Activity :: Please restate every line below exactly, without any pictures.

(Beginning of Given data)

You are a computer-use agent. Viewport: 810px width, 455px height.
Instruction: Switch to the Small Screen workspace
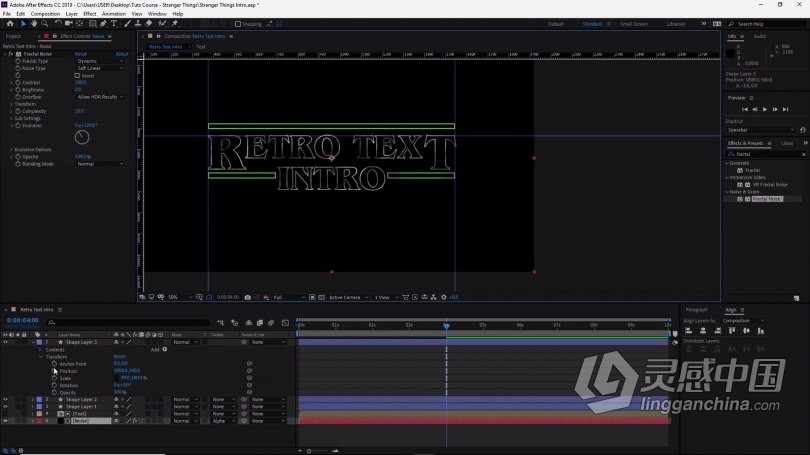coord(633,23)
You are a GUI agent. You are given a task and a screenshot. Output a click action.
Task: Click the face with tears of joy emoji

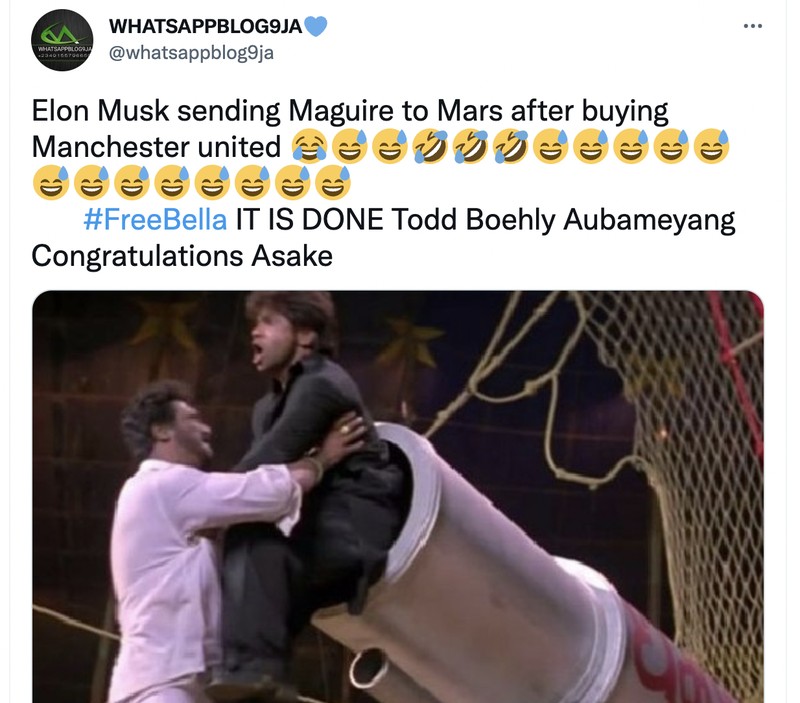click(309, 146)
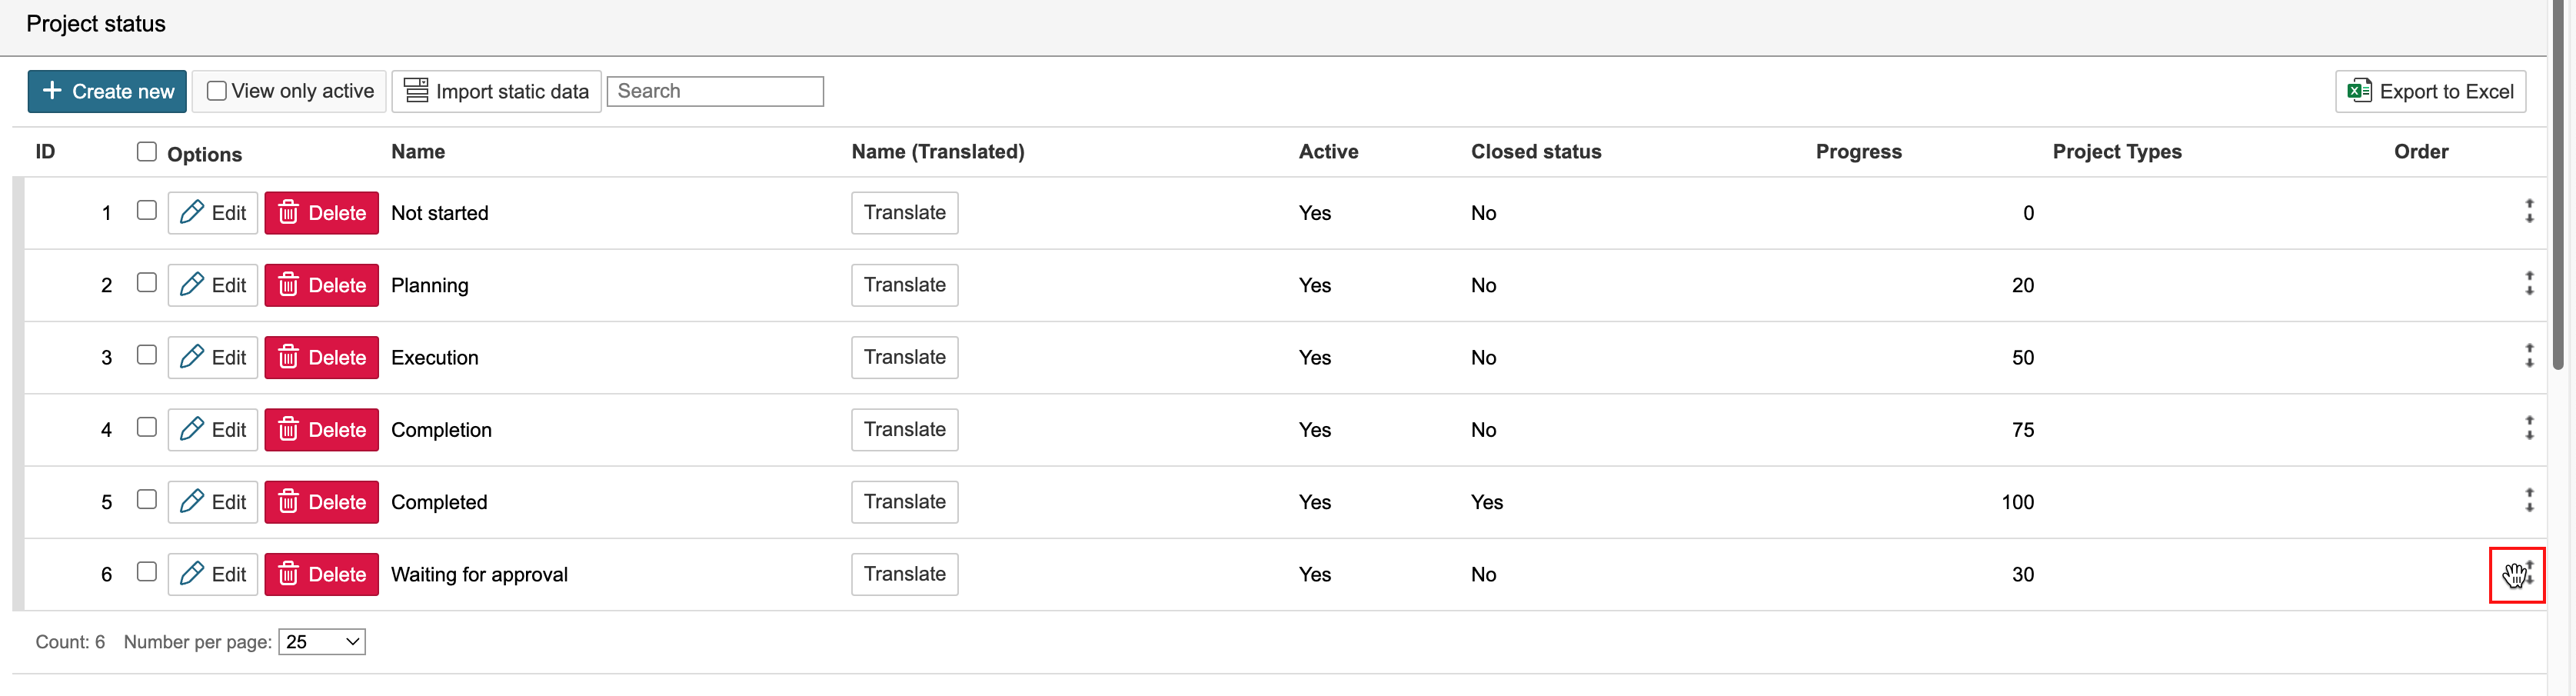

(End of Given data)

Response to the task ::
You are a computer-use agent. Viewport: 810px width, 455px height.
Instruction: Switch to the Small Screen workspace
coord(633,23)
You are a GUI agent. You are given a task and a screenshot. Output a click action.
Task: Click the face with tears of joy emoji

click(309, 146)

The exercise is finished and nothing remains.